» Data for analysis
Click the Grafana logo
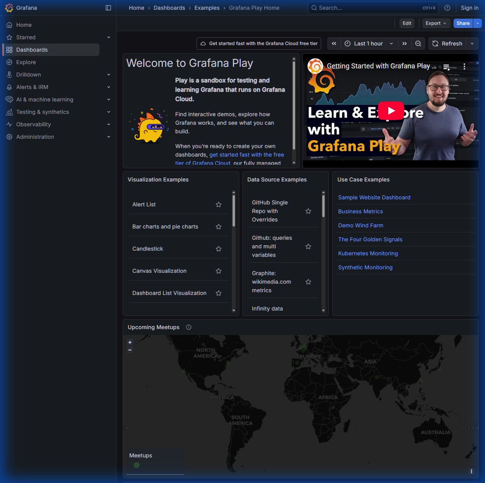Viewport: 485px width, 483px height. [9, 7]
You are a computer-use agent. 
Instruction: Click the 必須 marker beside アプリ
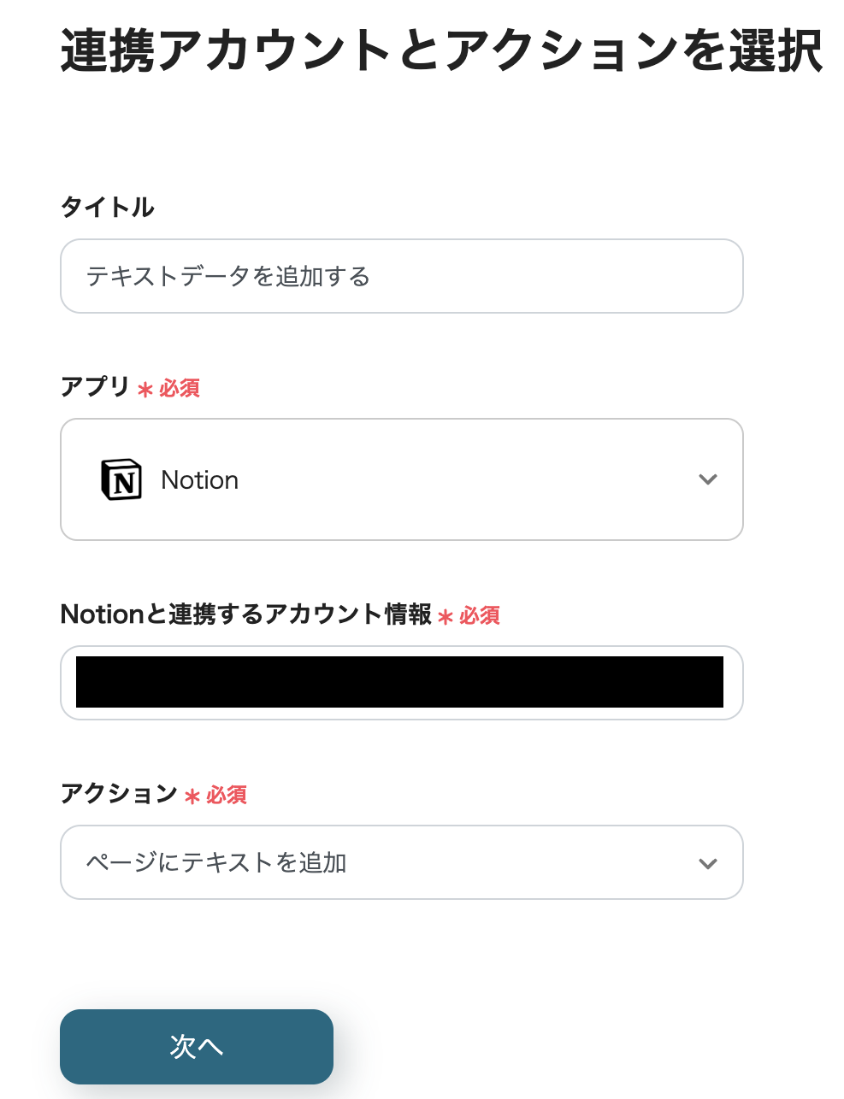pyautogui.click(x=180, y=389)
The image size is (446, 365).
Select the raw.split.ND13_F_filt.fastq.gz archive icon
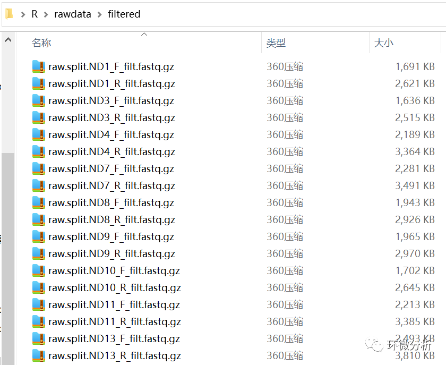coord(39,338)
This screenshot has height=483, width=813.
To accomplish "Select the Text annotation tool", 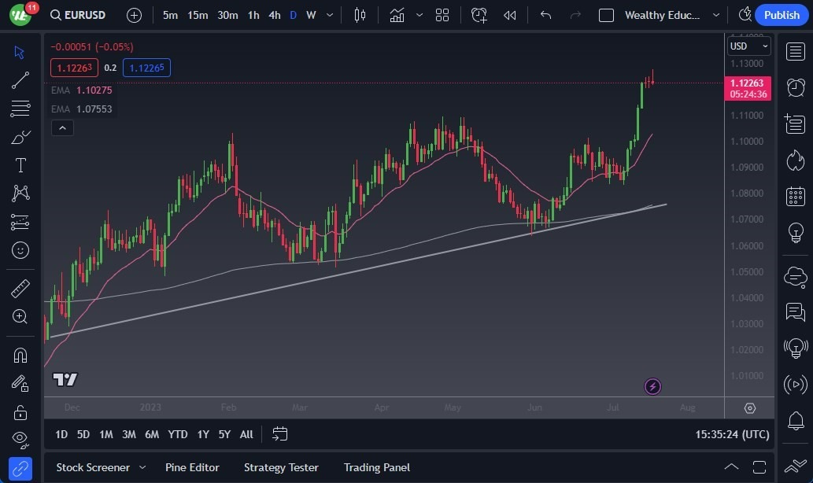I will [20, 164].
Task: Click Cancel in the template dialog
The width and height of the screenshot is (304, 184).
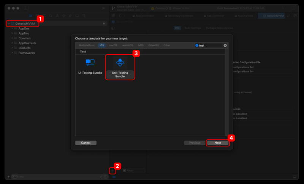Action: (x=86, y=143)
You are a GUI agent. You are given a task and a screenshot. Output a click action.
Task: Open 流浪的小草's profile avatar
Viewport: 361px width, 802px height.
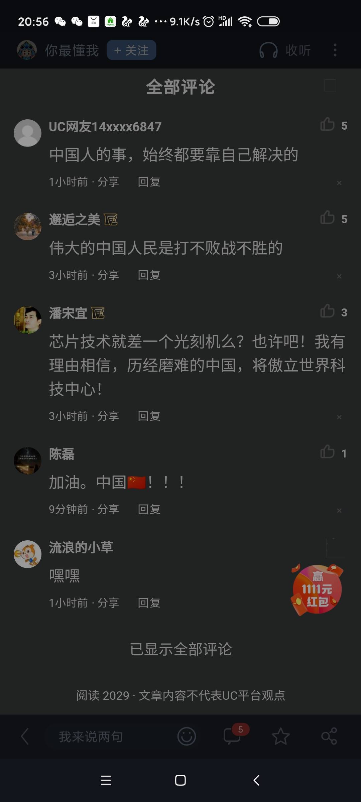[x=27, y=554]
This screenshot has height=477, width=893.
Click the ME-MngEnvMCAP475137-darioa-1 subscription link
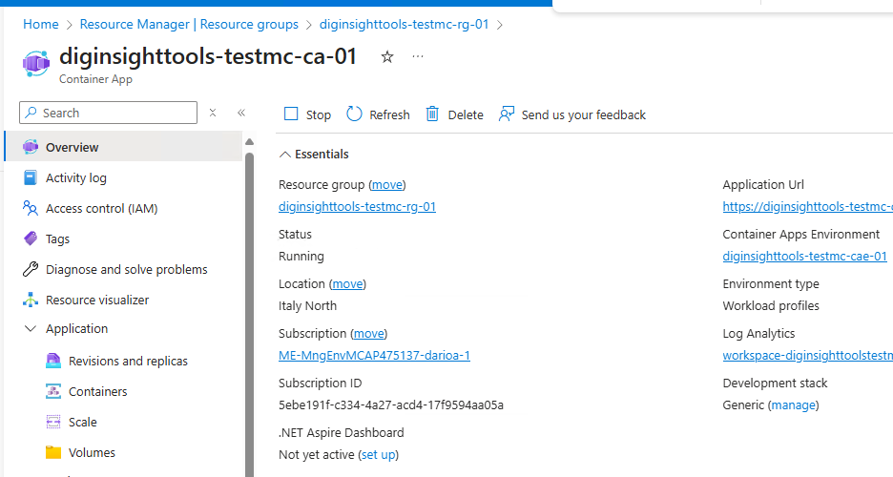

» Exercise
From the records above, pull out each line that has "agent".

» Output below
You are a computer-use agent. 
You are a GUI agent. You are given a task and a screenshot. Output a click action.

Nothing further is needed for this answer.